Rot-Weiß competed as a third-tier side in the Amateurliga Hessen through most of the 1960s and 1970s with a single season cameo in the Regionalliga Süd (II) in 1968–69. The club then slipped to the Landesliga Hessen-Süd in 1979 where they played for five of the next seven seasons. From the late 1980s to the mid-1990s they were once again a third division side and captured the Oberliga Hessen championship in 1990. Participation in the subsequent promotion round for the 2. Bundesliga ended in failure. Under mounting financial pressure the team's performance slipped and by the mid-1990s they were playing fourth and fifth division football. Rot-Weiß played in the Hessenliga (V) again from 2007 to 2012, before being relegated, and the primary focus of the club has shifted to its youth sides. A runners-up finish in the Verbandsliga in 2014–15 qualified the club for the promotion round to the Hessenliga where it overcame Hünfelder SV and Viktoria Kelsterbach to win promotion.

==Honours==
The club's honours:

===League===
- Nordkreis-Liga (I)
  - Champions: 1918
- Hessenliga (II/III)
  - Champions: 1947, 1968, 1990
  - Runners-up: 1991, 2016
- Landesliga Hessen-Süd (IV)
  - Champions: 1966, 1983, 1986
  - Runners-up: 2002, 2006, 2007
- Verbandsliga Hessen-Süd (VI)
  - Runners-up: 2015

===Cup===
- Hesse Cup (Tiers III-VII)
  - Winners: 1971, 1974, 1989, 1992
  - Runners-up: 1946, 1994

==Recent managers==
Recent managers of the club:

| Manager | Start | Finish |
|---|---|---|
| Kenan Akbas | 1 July 2007 | 27 October 2007 |
| Klaus Dörner | 7 November 2007 | 16 March 2008 |
| Andreas Baumbach | 1 July 2008 | 2 May 2009 |
| Ignjac Kresic | 5 May 2009 | 30 January 2011 |
| Benjamin Sachs | 30 January 2011 | 29 November 2011 |
| Sasan Tabib | 29 November 2011 | 30 June 2012 |
| Daniyel Cimen | 1 July 2015 | 2017 |
| ... | ... | ... |
| Slobodan Komljenović | 2018 |  |

==Recent seasons==
The recent season-by-season performance of the club:

| Season | Division | Tier | Position |
| 1999–2000 | Bezirksoberliga Frankfurt | VI | 3rd |
| 2000–01 | Bezirksoberliga Frankfurt | 1st ↑ |
| 2001–02 | Landesliga Hessen-Süd | V | 2nd |
| 2002–03 | Landesliga Hessen-Süd | 12th |
| 2003–04 | Landesliga Hessen-Süd | 7th |
| 2004–05 | Landesliga Hessen-Süd | 4th |
| 2005–06 | Landesliga Hessen-Süd | 2nd |
| 2006–07 | Landesliga Hessen-Süd | 2nd ↑ |
| 2007–08 | Oberliga Hessen | IV | 15th |
| 2008–09 | Hessenliga | V | 10th |
| 2009–10 | Hessenliga | 7th |
| 2010–11 | Hessenliga | 14th |
| 2011–12 | Hessenliga | 17th ↓ |
| 2012–13 | Verbandsliga Hessen-Süd | VI | 4th |
| 2013–14 | Verbandsliga Hessen-Süd | 3rd |
| 2014–15 | Verbandsliga Hessen-Süd | 2nd ↑ |
| 2015–16 | Hessenliga | V | 2nd |
| 2016–17 | Hessenliga | 3rd |
| 2017–18 | Hessenliga | 15th ↓ |
| 2018–19 | Verbandsliga Hessen-Süd | VI | 9th |
| 2019–20 | Verbandsliga Hessen-Süd |  |

- With the introduction of the Regionalligas in 1994 and the 3. Liga in 2008 as the new third tier, below the 2. Bundesliga, all leagues below dropped one tier.
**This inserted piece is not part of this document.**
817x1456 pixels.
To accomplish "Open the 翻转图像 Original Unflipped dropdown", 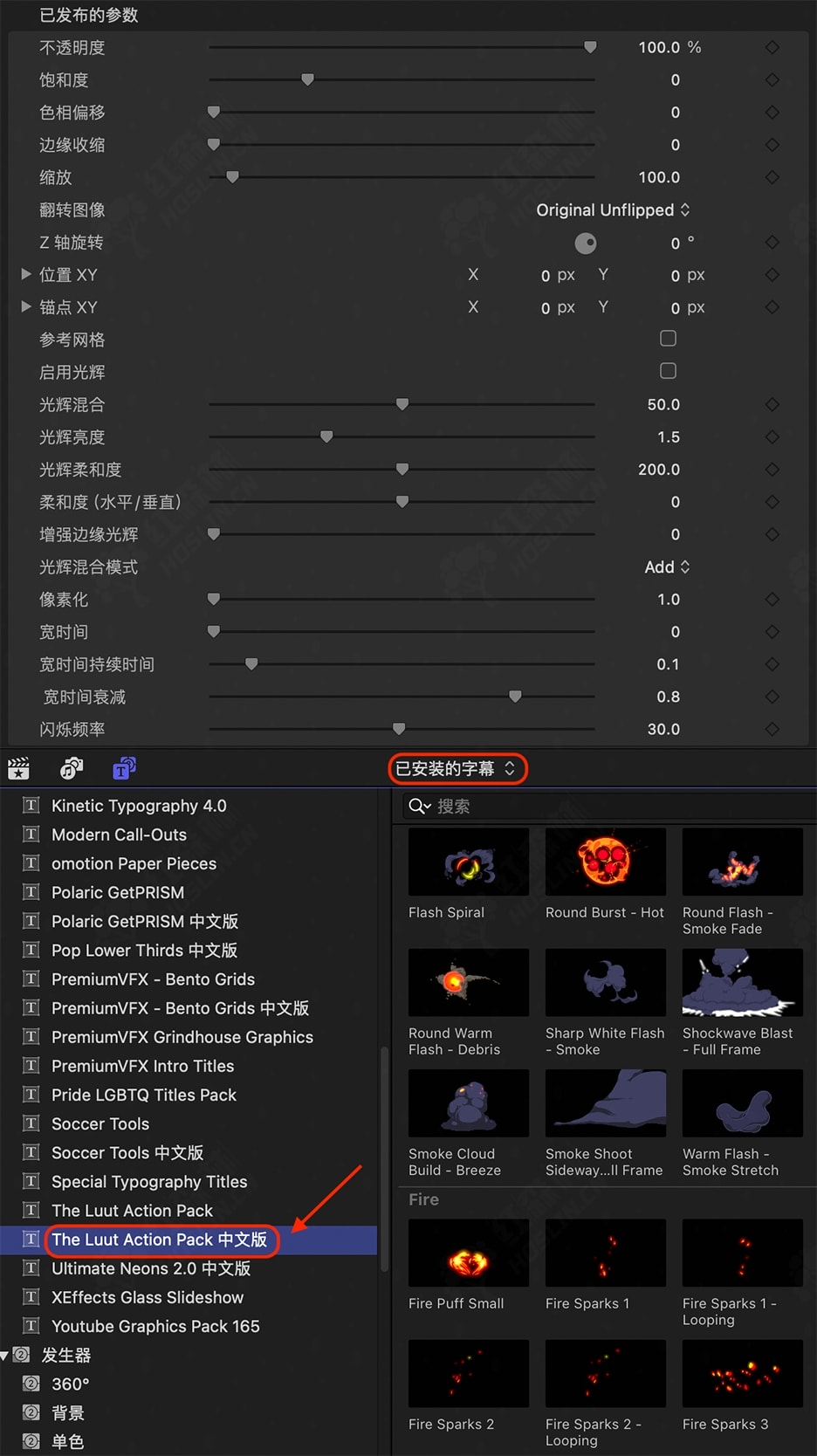I will coord(613,210).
Also in 2008, a large number of football leagues in Hesse were renamed, with the Oberliga Hessen becoming the Hessenliga, the Landesliga becoming the Verbandsliga, the Bezirksoberliga becoming the Gruppenliga and the Bezirksliga becoming the Kreisoberliga.

| ↑ Promoted | ↓ Relegated |

==Stadium==
The club plays its home matches in the Stadion am Brentanobad (capacity 6,000) built in 1940 and re-furbished in 1998. It is also used by women's club 1. FFC Frankfurt.